Les adolescents qu’elle trouve en face d’elle sont, comme souvent dans les classes qui participent au Grand Prix, élèves de sections qui les destinent aux métiers de la musique et du son. Des élèves qui ont été apparemment bien préparés par leurs professeurs, puisqu’ils ont chacun à la main une feuille couverte de questions concoctées en classe : certaines sont très naïves (à quel âge avez-vous composé pour la première fois ?), d’autres cachent une grande pertinence sous des dehors simplistes (Où composez-vous, composez-vous tous les jours ? Pourquoi avoir choisi de composer de la musique contemporaine ? En tant que compositeur, le principe du concours vous paraît-il pertinent ?), d’autres encore témoignent d’une véritable réflexion (les sources d’inspiration, l’aspect pratique du métier de compositeur) et même de connaissances assez pointues (aimez-vous la polytonalité ?). Si certaines interrogations peuvent apparaître presque provocatrice (que pensez-vous de la musique actuelle qu’écoutent la plupart des jeunes, techno, électro ? Pourquoi ne pas écrire la musique plus harmonieuse ?), l’essentiel de préoccupation se résume toutefois à l’accessibilité de la musique contemporaine — ce qui est, finalement, le cœur du sujet…

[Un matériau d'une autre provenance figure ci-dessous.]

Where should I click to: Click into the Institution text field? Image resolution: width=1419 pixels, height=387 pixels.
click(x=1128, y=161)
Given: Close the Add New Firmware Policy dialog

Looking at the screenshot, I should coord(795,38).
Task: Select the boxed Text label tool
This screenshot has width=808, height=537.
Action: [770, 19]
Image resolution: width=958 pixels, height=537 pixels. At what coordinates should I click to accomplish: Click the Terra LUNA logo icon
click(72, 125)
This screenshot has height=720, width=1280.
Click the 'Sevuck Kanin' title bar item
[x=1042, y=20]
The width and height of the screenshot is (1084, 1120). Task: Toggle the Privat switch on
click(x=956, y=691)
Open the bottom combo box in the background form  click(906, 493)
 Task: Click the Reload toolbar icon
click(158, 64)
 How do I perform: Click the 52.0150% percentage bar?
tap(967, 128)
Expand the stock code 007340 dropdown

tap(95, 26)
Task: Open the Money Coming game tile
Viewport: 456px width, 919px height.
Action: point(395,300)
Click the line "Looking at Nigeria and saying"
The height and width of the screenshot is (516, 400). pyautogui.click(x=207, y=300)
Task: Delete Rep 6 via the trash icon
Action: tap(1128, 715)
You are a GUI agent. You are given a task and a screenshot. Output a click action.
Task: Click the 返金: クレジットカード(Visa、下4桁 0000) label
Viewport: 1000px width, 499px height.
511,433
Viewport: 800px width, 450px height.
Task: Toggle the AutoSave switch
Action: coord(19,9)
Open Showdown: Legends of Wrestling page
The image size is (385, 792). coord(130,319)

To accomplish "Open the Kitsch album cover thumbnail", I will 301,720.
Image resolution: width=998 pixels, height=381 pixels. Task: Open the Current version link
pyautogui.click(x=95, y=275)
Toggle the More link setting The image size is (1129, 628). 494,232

C’est avec une grande fluidité que le dialogue s’engage. Et si une certaine gêne demeure, les efforts pour une entente (et une écoute) mutuelle sont patents. Reste à savoir si le discours de la compositrice, qui rappelle l’importance du silence pour que naisse une musique véritable, sera réellement entendu… Dans un cas comme dans l'autre, il faut évidemment saluer ce Grand Prix qui connait un succès grandissant.
Prochain épisode : Bernard Cavanna, à Yvetot…
Edith Canat de Chizy
Times (2009)
BBC Symphony Orchestra
Kazuki Yamada, direction
CD AEON 1105
Agrandissement : Illustration 4
Besançon, la "Ville du temps", m'a inspiré le titre de cette, pièce pour grand orchestre, commande du Festival de Besançon pour la finale du Concours International des Jeunes Chefs d'Orchestre.
D'un ostinato rythmique obsédant marquant le début de l'œuvre, jusqu'au temps suspendu de la fin, la partition explore les diverses dimensions du temps, utilisant de complexes superpositions rythmiques menées au paroxysme, les ruptures, les suspensions, les silences, etc. De la scansion parfois insupportable et inexorable du temps à la dimension du "hors-temps" se crée ainsi une texture animée de courants divers et de dynamiques fluctuantes, ponctuée de brusques impacts.
Cette réflexion sur le temps en révèle toute la relativité et prend racine dans mon propre univers où ce questionnement est continuellement présent.